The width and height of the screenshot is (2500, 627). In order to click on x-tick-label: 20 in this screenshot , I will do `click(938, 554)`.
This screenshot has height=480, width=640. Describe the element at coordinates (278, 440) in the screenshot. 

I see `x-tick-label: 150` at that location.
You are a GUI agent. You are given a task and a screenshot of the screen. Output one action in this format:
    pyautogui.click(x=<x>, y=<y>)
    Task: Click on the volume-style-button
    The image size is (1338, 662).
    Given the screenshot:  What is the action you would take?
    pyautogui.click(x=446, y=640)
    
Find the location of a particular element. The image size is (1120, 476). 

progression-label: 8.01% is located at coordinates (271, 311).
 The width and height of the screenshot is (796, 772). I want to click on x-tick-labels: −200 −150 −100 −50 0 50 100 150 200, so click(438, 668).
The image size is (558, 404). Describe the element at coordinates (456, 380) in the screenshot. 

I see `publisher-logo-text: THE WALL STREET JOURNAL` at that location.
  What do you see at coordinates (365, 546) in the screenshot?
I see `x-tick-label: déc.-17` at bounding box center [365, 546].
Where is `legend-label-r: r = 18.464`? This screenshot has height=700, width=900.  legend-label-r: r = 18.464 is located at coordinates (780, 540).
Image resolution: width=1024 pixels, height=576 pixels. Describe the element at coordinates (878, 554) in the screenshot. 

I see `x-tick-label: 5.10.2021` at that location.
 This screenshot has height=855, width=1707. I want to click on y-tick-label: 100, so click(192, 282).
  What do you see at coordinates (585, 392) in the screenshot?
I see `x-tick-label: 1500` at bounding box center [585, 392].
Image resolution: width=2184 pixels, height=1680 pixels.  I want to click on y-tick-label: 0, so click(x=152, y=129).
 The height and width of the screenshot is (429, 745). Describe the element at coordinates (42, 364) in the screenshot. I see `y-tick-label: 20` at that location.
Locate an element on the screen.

▬▬▬▬▬▬▬▬▬▬

*Task to carry out*.
Render the records above as a Markdown table with two columns, Row and Line, giving each line its own numbered row and leaving out blank lines.

*Answer to this exercise*.
| Row | Line |
|---|---|
| 1 | The width and height of the screenshot is (2500, 627). In order to click on x-tick-label: 20 in this screenshot , I will do `click(938, 554)`. |
| 2 | This screenshot has height=480, width=640. Describe the element at coordinates (278, 440) in the screenshot.  |
| 3 | I see `x-tick-label: 150` at that location. |
| 4 | You are a GUI agent. You are given a task and a screenshot of the screen. Output one action in this format: |
| 5 |     pyautogui.click(x=<x>, y=<y>) |
| 6 |     Task: Click on the volume-style-button |
| 7 |     The image size is (1338, 662). |
| 8 |     Given the screenshot:  What is the action you would take? |
| 9 |     pyautogui.click(x=446, y=640) |
| 10 | Find the location of a particular element. The image size is (1120, 476).  |
| 11 | progression-label: 8.01% is located at coordinates (271, 311). |
| 12 |  The width and height of the screenshot is (796, 772). I want to click on x-tick-labels: −200 −150 −100 −50 0 50 100 150 200, so click(438, 668). |
| 13 | The image size is (558, 404). Describe the element at coordinates (456, 380) in the screenshot.  |
| 14 | I see `publisher-logo-text: THE WALL STREET JOURNAL` at that location. |
| 15 |   What do you see at coordinates (365, 546) in the screenshot? |
| 16 | I see `x-tick-label: déc.-17` at bounding box center [365, 546]. |
| 17 | Where is `legend-label-r: r = 18.464`? This screenshot has height=700, width=900.  legend-label-r: r = 18.464 is located at coordinates (780, 540). |
| 18 | Image resolution: width=1024 pixels, height=576 pixels. Describe the element at coordinates (878, 554) in the screenshot.  |
| 19 | I see `x-tick-label: 5.10.2021` at that location. |
| 20 |  This screenshot has height=855, width=1707. I want to click on y-tick-label: 100, so click(192, 282). |
| 21 |   What do you see at coordinates (585, 392) in the screenshot? |
| 22 | I see `x-tick-label: 1500` at bounding box center [585, 392]. |
| 23 | Image resolution: width=2184 pixels, height=1680 pixels.  I want to click on y-tick-label: 0, so click(x=152, y=129). |
| 24 |  The height and width of the screenshot is (429, 745). Describe the element at coordinates (42, 364) in the screenshot. I see `y-tick-label: 20` at that location. |
| 25 | Locate an element on the screen. |